Среди четырех братьев, остававшихся в живых к середине 1230-х годов (трое других, Филипп, Жан и Филипп Дагоберт, умерли от болезней в 1232–1234 годах), Людовик, судя по всему, играл роль primus inter pares[42]. Он был королем, но был и братом, а поскольку все они рано лишились отца, то, видимо, он как старший считал своим долгом брать на себя роль воспитателя. Об одном из характерных эпизодов рассказывает автор агиографического жизнеописания Людовика Святого — Гийом де Сен-Патю. Дело происходит не ранее 1234 года (поскольку остальные братья, кроме Роберта, Альфонса и Карла, не упоминаются — видимо, они к тому времени уже умерли) на строительстве Ройомонского монастыря под Парижем: «И когда монахи вышли, по обычаю цистерцианского ордена, после третьего канонического часа на работу и стали носить камни и раствор туда, где воздвигалась стена, то блаженный король взял носилки, груженные камнями, и понес их; он шел впереди, а один монах нес их сзади; так святой король поступал в то время еще не раз»{62}. Остальных трех братьев (Карл в это время еще мал, ему семь или восемь лет) тоже привлекли к работе. Но они отлынивали: «Когда его братьям хотелось поболтать, покричать или поиграть, святой король говорил им: “Монахи здесь не шумят, и нам нельзя шуметь”. А когда братья святого короля слишком нагрузили носилки и хотели на полпути передохнуть, он сказал им: “Монахи не отдыхают, и вам не следует отдыхать”. Так святой король воспитывал своих близких в духе благочестия»{63}.

## Что нужно сделать
Продолжите текст о Людовике Святом и его братьях с того места, на котором он обрывается. Строки ниже никак не связаны с текстом о Людовике Святом и его братьях.

## Исходный материал
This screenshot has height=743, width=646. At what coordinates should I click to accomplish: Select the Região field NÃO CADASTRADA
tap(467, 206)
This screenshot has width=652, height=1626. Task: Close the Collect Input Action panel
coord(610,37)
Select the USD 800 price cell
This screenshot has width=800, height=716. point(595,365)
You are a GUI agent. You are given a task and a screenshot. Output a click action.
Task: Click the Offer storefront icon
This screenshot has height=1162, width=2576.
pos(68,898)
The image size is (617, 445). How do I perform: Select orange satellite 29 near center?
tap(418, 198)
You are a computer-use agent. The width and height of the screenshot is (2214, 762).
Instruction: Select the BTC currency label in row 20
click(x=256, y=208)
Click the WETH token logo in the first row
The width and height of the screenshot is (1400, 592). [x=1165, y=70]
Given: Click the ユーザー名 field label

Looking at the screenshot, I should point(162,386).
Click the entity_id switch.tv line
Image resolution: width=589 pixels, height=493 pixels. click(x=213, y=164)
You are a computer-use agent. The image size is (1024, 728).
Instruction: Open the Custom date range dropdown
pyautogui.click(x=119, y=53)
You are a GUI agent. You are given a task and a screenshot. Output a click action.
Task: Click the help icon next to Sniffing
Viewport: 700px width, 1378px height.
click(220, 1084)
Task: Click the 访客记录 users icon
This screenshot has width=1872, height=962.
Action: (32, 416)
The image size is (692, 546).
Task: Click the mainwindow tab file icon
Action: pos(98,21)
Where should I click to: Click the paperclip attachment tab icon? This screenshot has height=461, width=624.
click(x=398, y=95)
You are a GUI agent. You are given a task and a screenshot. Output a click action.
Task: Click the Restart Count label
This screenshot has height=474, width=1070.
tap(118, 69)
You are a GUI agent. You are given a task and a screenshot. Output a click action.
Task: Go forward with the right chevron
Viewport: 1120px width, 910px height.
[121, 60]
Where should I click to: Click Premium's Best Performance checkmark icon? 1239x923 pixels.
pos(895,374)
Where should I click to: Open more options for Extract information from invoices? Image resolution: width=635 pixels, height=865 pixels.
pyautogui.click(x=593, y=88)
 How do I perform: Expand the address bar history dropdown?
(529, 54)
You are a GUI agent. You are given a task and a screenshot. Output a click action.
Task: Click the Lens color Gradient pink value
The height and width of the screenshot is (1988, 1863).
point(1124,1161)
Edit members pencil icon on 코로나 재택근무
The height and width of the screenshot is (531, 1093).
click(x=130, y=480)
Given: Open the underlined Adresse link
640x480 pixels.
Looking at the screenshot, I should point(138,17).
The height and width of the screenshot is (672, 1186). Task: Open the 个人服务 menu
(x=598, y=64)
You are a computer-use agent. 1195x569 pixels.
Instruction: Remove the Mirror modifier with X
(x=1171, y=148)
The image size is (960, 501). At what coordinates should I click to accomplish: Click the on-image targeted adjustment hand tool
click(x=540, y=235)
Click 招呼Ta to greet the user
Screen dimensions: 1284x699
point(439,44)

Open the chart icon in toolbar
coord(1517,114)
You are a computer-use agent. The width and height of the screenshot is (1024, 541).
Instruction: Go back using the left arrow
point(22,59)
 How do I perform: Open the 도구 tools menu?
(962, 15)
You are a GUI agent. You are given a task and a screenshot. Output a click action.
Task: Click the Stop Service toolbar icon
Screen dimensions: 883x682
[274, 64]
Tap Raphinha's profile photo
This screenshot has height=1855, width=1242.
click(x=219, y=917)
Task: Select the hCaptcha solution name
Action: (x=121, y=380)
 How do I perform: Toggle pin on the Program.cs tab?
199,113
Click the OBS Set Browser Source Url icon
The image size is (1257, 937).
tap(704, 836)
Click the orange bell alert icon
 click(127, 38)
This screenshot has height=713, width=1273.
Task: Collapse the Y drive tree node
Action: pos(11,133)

## Ответ на задание
Безусловно, Гийом де Сен-Патю создает образ идеального монарха и идеального христианина. Но описанный им эпизод вполне укладывается как в рамки характера Людовика IX, так и в представления о том, каким могло быть воспитание сыновей Бланки Кастильской — исходя из их последующих поступков и образа жизни. Все трое младших братьев короля выросли людьми благочестивыми, при этом не чуждыми ни гордости, ни честолюбия, ни упорства, которые дополнялись, однако, стремлением к справедливости. Так, Карл, уже будучи королем, «настаивал на тщательном установлении фактов перед принятием любых юридических решений, рассматривал жалобы — даже поданные на его родных и ближайших сотрудников, и старался соблюдать закон даже по отношению к своим врагам»{64}. (Иное дело, что интерпретация закона могла иногда вызывать обоснованные сомнения, как мы увидим, в частности, в деле Конрадина и Фридриха Баденского.) Братья обладали разными характерами и темпераментом: Роберт и Карл, судя по всему, были живыми, непослушными и несколько безрассудными, Альфонс — более спокойным, методичным и рассудительным. Возможно, поэтому именно с ним Карла всю жизнь связывали наиболее близкие отношения — братья дополняли друг друга. Но, как бы то ни было, король Франции и трое его братьев совершенно явственно несли на себе отпечаток общего воспитания и заложенных этим воспитанием принципов — случай не столь уж частый в королевских фамилиях, где между старшими и младшими членами семьи нередко зияла глубокая пропасть.